Apr 30 2009
Existing health systems in the developing world are fragile and many are unable to provide effective health services - and so there is growing consensus that the success of global health initiatives will depend on "health system strengthening" (a recent buzzword in global health).
But a new literature review in this week's PLoS Medicine suggests that while many global health initiatives and agencies claim to support health system strengthening, their claims may not always be matched by their actions.
Bruno Marchal and colleagues at the Institute of Tropical Medicine-Antwerp, Belgium, reviewed the key strategic documents published by major global health initiatives and agencies (the authors use the term "global health actors").

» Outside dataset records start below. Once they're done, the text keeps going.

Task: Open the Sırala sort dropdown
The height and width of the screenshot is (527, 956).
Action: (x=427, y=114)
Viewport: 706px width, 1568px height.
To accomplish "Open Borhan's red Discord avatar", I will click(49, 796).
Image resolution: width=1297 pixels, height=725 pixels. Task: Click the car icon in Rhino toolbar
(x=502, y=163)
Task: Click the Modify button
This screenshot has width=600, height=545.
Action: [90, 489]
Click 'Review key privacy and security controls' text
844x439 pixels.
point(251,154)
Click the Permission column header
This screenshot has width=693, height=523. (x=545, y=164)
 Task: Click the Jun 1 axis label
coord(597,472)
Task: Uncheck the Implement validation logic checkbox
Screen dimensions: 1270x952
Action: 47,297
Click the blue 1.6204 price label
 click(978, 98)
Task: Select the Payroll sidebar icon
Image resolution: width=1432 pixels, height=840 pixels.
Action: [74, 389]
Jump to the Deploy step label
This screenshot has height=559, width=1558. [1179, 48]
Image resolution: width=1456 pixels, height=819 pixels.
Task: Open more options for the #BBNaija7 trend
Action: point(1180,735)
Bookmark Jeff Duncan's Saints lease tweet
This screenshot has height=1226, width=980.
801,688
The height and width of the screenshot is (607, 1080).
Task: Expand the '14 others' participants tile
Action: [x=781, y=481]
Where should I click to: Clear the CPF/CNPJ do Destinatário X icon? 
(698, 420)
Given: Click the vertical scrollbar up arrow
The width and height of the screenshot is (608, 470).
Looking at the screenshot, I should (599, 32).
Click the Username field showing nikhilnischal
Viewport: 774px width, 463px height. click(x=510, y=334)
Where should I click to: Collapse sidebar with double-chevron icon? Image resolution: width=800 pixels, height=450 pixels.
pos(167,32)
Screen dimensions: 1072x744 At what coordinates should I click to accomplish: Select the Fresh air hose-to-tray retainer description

Some examples of global health actors included in their review are UNAIDS; WHO; the Global Fund to Fight AIDS, Tuberculosis and Malaria; Roll Back Malaria; the African Programme for Onchocerciasis Control; the Global Alliance for Vaccines and Immunization; and the Global Network for Neglected Tropical Disease Control.
Marchal and colleagues examined the claims that these global health actors made about the importance of health system strengthening and compared these with the actors' actual activities and programmes.
"We found a clear gap between the language used by global health actors and their actual activities," say Marchal and colleagues. "Virtually all global health actors claim to support health systems, but instead they focus on disease-specific interventions or on activities targeting health system functions essential for implementation of their own programmes."
The authors argue that global health actors tend to emphasize, in their strategic documents, the importance of interventions that can achieve a rapid impact and that have measurable short-term outcomes - rather than the longer-term goal of health system strengthening.
When these global health actors do address weak health systems, they often do so in a way that selectively helps their own programme achieve its goals. "In practice," they say, "micro-level solutions (incentives and support for general health services carrying out programme activities) or support to specific sub-systems essential for effectively implementing the programme (drug delivery, surveillance, etc.) are the norm."
Although global health actors identify weak health systems as the major barrier to the success of their programmes, say Marchal and colleagues, their responses tend to focus on their own specific objectives.